Dans une récente interview pour Complément d'enquête, la députée écologiste Sabrina Sebaihi a affirmé que l'Algérie mérite d'être considérée comme une démocratie. Cela soulève cependant de vifs débats, le pays étant classé comme un régime autoritaire.
Lors de cette émission, qui abordait les relations entre la France et l’Algérie, Sebaihi, vice-présidente du groupe d’amitié parlementaire France-Algérie, a déclaré : « Est-ce qu’il y a des élections ? Oui. Bien sûr, on peut critiquer ce qui ne va pas, mais je considère que c’est une démocratie », rapportant ainsi sa vision optimiste de la situation politique en Algérie.
Le journaliste Tristan Waleckx de France 2 a évoqué les contradictions de cette affirmation, mentionnant que le président algérien a été réélu avec 95% des voix et que le pouvoir militaire y joue un rôle prépondérant.

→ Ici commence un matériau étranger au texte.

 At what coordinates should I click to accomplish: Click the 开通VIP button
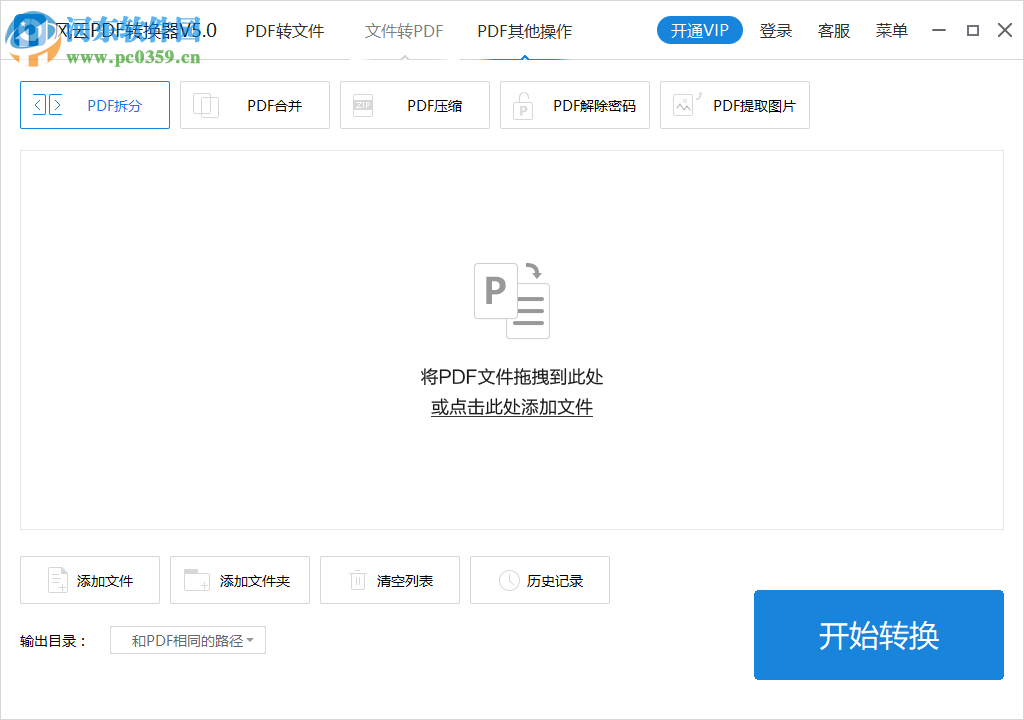tap(699, 30)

En réponse, Sebaihi a maintenu que « ce n’est pas un pouvoir autocratique », soulignant la diversité des opinions au sein du parlement algérien.
Cependant, cette vision optimiste se heurte à des faits troublants : l’Algérie est classée 110e au niveau mondial sur l’indice de démocratie de The Economist, un rapport qui indique que le pays souffre d’un manque de liberté d’expression et d’une absence d’indépendance judiciaire. De plus, des figures comme le journaliste français Christophe Gleizes sont encore détenues, ce qui accentue les inquiétudes quant à la situation des droits humains dans le pays.
Le constat de Sebaihi face aux critiques est que « il y a un débat qui s’exprime », mais cela semble peu suffisant à ceux qui portent un regard critique sur la gouvernance algérienne. D’après des sources telles que Franceinfo, des voix s'élèvent pour dénoncer des pressions exercées par les services de renseignement algériens sur des élus français d’origine algérienne, ce qui soulève encore plus de questions sur la nature réelle du dialogue politique entre ces deux nations.